Financial reform is complicated. Understanding why we need it is not.
When President Obama makes his pitch for banking regulation Thursday in New York, he'll have more than enough ammunition. Everybody felt the credit crunch's tsunami, and everybody knows that the wave began on Wall Street. But whereas the motivation for reform is simple to understand, reform itself is infinitely complicated. Indeed Washington is seeking to regulate an industry whose very opaqueness was the cause of the recession. If Wall Street doesn't understand Wall Street, how will Americans understand Wall Street reform?
The key is to keep things simple. In his weekly address last weekend, Obama broke down the case for financial reform into four pieces: (1) creating new consumer protections; (2) shining a harsh on shadow banking; (3) installing measures to end "too big to fail" and (4) giving more power to shareholders. If that address was a template for his Thursday address, here are four themes we can expect for this landmark address.

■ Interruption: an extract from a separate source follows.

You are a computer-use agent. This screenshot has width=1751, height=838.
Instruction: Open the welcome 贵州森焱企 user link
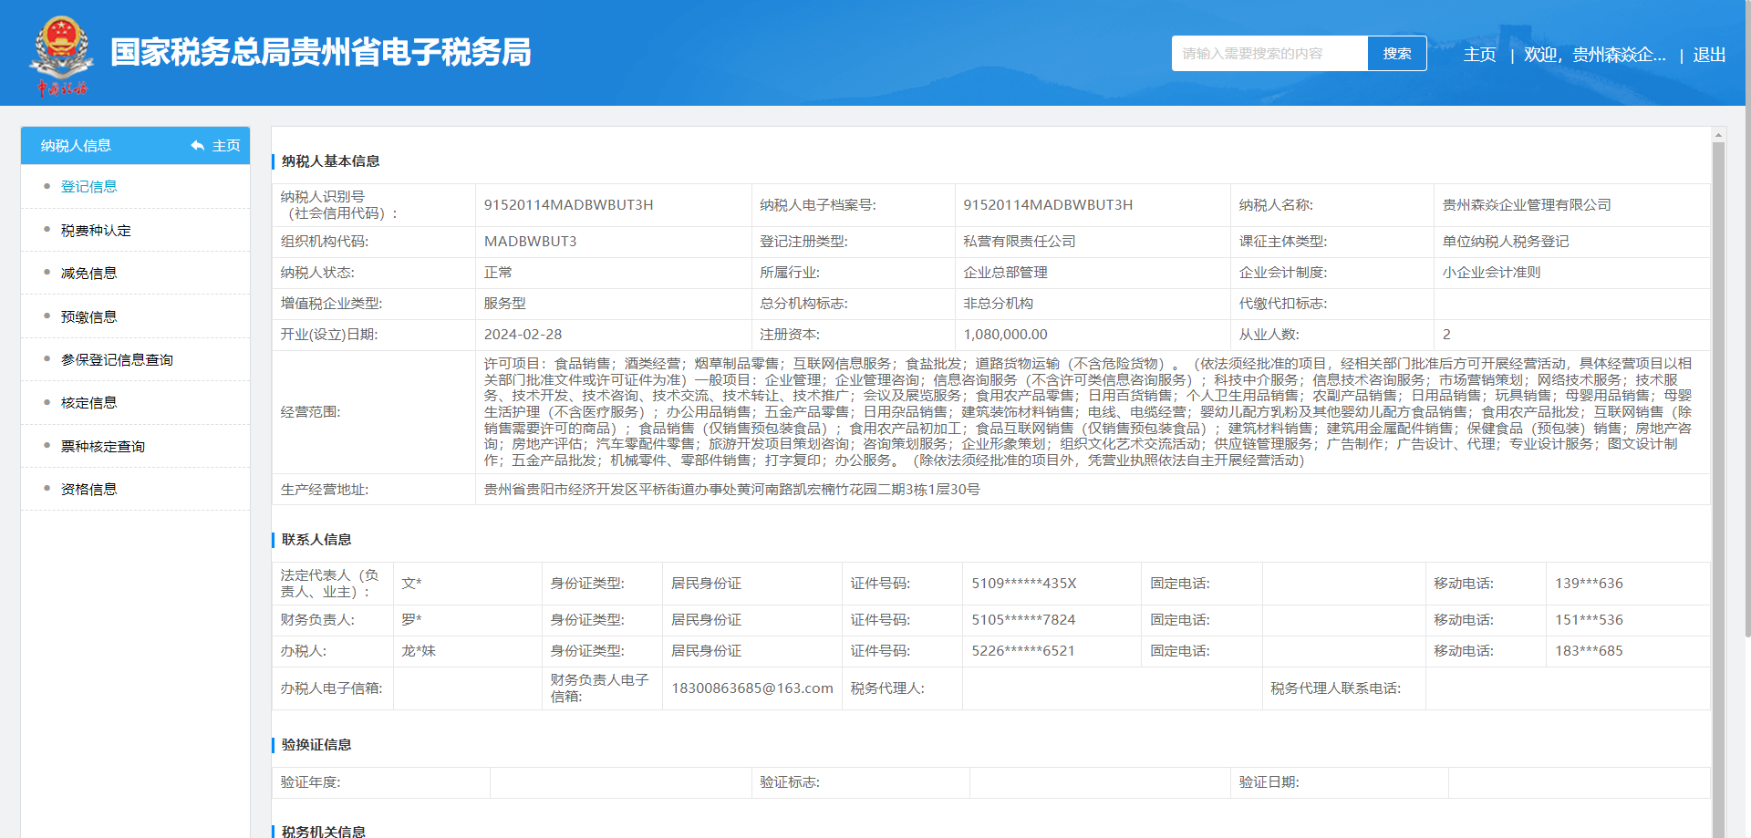[1594, 55]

1. We have to fight for consumers.
The clearest case for reform is the consumers' case, because we are an audience of consumers. Our sense of appropriate leverage ratios might be murky, but our sense of indignation is bottomless. Obama will say that Americans were repeatedly duped into the same devious schemes that eventually wiped out our savings. Even before 8 million workers were victims of the recession, millions more were victims of predatory lending practices, baffling financial products, devious interest rate policies lurking in fine print, and worse. This is the easy case to make. Today we have too many agencies with consumer protection as their fourth priority. What we need is one strong defender whose sole purpose is to make sane disclosure rules so that Americans understand what we're paying for.